Pipeline Initialization
File: starrynight/notebooks/pypct/exec_pcp_generic_pipe.py
The initialization pattern involves:
- Creating data configuration with dataset and workspace paths
- Loading experiment configuration from index files
- Optional metadata enrichment (e.g., barcode mappings)
Modular Pipeline Execution
Step 1: Generate Index
Module: CPGenIndexModule
(from modules/gen_index.py
)
The pattern for module parameterization:
- Instantiate module class
- Define parameter dictionary with required values
- Apply parameters to create configured module instance
Step 2: Parallel Preprocessing
The pipeline uses parallel execution for independent workflows:
Pattern: Parallel container with named sequences
- Cell Painting illumination correction sequence
- SBS (Sequencing by Synthesis) illumination correction sequence
- Each sequence contains ordered preprocessing steps
- Parallel execution maximizes resource utilization
Step 3: Sequential Analysis
After preprocessing completes, analysis runs sequentially:
Pattern: Sequential execution for dependent operations
- Generate analysis-specific LoadData files
- Create CellProfiler pipeline configuration
- Invoke CellProfiler for feature extraction
Configuration Adaptation
The configuration layer adapts parameters for each experiment type:
Cell Painting Configuration:
- Maps biological targets to fluorescent channels
- Defines organelle-specific imaging parameters
- Supports multiple wavelengths per target
SBS Configuration:
- Maps sequencing cycles to detection channels
- Defines base-specific fluorophores
- Supports multi-cycle imaging protocols
Execution Backend Translation
The backend translates abstract pipelines into executable workflows:
Translation patterns:
- Pipeline containers become workflow rules
- Module specifications define inputs/outputs
- Resource requirements map to cluster constraints
- Container definitions ensure reproducibility
Example 3: Custom Algorithm Integration
This example shows how to add a new algorithm to StarryNight.
Step 1: Implement Algorithm Function
Location: starrynight/src/starrynight/algorithms/
Algorithm implementation patterns:
- Accept
AnyPath
objects for file system abstraction - Separate parameter generation from execution
- Use type hints for clarity
- Leverage utilities for common operations (
utils/
) - Write outputs to specified paths
Step 2: Create CLI Wrapper
Location: starrynight/src/starrynight/cli/
CLI patterns:
- Use Click groups for related commands (see
cli/main.py
) - Define clear option names with short forms
- Convert string paths to
AnyPath
objects - Delegate to algorithm functions
- Keep CLI logic minimal
Step 3: Create Module
Location: starrynight/src/starrynight/modules/
Module patterns:
- Extend
StarrynightModule
base class (frommodules/common.py
) - Define input/output specifications
- Create pipeline with container sequences (using pipecraft)
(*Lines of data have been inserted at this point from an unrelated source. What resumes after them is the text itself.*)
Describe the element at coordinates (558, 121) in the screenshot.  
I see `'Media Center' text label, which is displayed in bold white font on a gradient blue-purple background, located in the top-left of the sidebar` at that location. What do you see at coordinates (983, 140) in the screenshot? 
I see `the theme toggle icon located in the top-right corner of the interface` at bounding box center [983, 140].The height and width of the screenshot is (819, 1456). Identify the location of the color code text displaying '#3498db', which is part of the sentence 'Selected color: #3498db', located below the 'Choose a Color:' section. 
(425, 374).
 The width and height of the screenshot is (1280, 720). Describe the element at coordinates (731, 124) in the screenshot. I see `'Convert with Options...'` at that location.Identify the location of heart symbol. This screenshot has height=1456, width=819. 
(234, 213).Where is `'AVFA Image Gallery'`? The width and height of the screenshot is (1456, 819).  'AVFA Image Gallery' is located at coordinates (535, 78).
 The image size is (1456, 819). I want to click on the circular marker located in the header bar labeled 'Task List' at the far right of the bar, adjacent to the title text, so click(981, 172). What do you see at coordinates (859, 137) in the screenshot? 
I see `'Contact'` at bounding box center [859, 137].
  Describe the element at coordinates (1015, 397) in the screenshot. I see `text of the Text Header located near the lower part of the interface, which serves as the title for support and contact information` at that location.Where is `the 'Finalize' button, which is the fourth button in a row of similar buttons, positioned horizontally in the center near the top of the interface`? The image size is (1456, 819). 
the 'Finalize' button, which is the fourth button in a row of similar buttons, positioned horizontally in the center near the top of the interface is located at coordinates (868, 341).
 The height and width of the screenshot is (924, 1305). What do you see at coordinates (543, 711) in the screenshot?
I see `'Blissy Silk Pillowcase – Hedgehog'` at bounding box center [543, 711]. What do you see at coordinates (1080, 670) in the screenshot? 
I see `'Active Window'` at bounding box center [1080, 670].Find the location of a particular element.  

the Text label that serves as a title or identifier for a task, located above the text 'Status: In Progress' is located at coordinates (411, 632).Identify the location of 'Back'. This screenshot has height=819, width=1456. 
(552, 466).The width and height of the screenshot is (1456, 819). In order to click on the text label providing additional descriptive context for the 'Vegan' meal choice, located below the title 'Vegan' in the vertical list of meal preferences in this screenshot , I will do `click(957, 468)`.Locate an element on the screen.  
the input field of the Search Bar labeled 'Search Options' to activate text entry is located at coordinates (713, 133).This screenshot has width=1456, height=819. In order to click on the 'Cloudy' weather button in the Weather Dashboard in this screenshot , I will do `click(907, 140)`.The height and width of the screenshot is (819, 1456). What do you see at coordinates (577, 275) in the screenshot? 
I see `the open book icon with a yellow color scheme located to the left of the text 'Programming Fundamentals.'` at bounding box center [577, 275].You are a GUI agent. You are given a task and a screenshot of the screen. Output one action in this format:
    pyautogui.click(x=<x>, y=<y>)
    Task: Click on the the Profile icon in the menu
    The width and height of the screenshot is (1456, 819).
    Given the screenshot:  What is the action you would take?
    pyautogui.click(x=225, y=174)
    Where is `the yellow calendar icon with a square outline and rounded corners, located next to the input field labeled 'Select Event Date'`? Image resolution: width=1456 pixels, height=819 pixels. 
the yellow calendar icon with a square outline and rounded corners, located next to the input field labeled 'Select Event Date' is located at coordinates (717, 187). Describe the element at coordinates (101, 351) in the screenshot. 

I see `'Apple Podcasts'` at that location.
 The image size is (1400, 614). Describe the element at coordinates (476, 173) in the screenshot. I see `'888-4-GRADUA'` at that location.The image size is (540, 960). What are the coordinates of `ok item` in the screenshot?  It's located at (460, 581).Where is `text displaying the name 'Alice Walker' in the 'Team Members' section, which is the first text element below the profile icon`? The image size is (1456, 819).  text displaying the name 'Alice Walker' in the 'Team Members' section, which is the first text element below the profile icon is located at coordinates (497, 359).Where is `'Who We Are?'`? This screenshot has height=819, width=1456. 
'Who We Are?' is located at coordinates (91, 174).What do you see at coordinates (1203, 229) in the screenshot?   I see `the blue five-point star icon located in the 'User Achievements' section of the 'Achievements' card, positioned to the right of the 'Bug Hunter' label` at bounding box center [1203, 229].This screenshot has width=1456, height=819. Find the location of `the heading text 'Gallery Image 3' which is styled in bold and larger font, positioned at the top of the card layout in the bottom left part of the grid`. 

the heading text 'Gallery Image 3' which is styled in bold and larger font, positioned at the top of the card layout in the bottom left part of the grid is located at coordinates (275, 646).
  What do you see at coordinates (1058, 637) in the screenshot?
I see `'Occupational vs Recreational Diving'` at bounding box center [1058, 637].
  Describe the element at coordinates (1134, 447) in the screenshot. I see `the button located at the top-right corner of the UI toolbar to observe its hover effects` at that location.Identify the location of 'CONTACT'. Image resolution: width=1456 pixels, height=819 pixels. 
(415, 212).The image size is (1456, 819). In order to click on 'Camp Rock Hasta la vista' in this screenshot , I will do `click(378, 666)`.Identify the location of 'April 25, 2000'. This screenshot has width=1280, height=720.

- Reference CLI commands in containers
- Use parameter substitution with
$
prefix
Step 4: Integration in Pipeline
Location: starrynight/src/starrynight/pipelines/
Integration patterns:
- Insert new modules into existing workflows
- Maintain clear sequential or parallel relationships
- Use descriptive names for pipeline sections
- Consider data dependencies between modules
- Register in pipeline registry (
pipelines/registry.py
)
Key Architectural Patterns
These examples demonstrate several key patterns:
- Layer Independence: Each layer has clear responsibilities and interfaces
- Bottom-Up Data Flow: Algorithms → CLI → Modules → Pipelines → Execution
- Cross-Cutting Configuration: Parameters flow orthogonally through all layers
- Container Isolation: All computation happens in reproducible containers
- Backend Abstraction: Same pipeline runs on different infrastructure
Summary
StarryNight's architecture enables:
- Modularity: Add new algorithms without changing the framework
- Reusability: Compose existing modules into new pipelines
- Portability: Run anywhere from laptops to cloud clusters
- Reproducibility: Container-based execution ensures consistent results
- Flexibility: Adapt to different experimental protocols through configuration
The layered design separates concerns while maintaining cohesion, allowing researchers to focus on science while the framework handles infrastructure complexity.